Activity :: Report the count of lines in the records below that hold the word "height", omitting everything but the number.

Provided material ::
------------------------
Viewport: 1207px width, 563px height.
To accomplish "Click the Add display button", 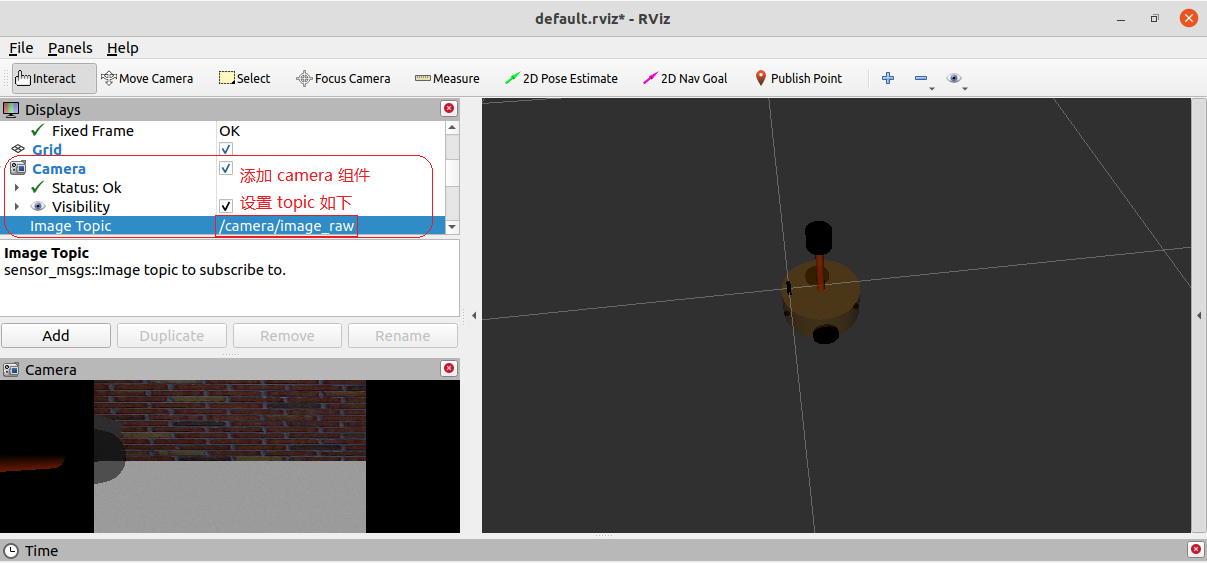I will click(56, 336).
------------------------
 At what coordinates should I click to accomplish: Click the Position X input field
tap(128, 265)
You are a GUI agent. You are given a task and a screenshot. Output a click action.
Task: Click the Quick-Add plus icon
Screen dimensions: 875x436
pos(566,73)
------------------------
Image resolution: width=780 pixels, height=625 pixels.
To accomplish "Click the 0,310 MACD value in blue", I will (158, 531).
------------------------
Response for this exercise :: 2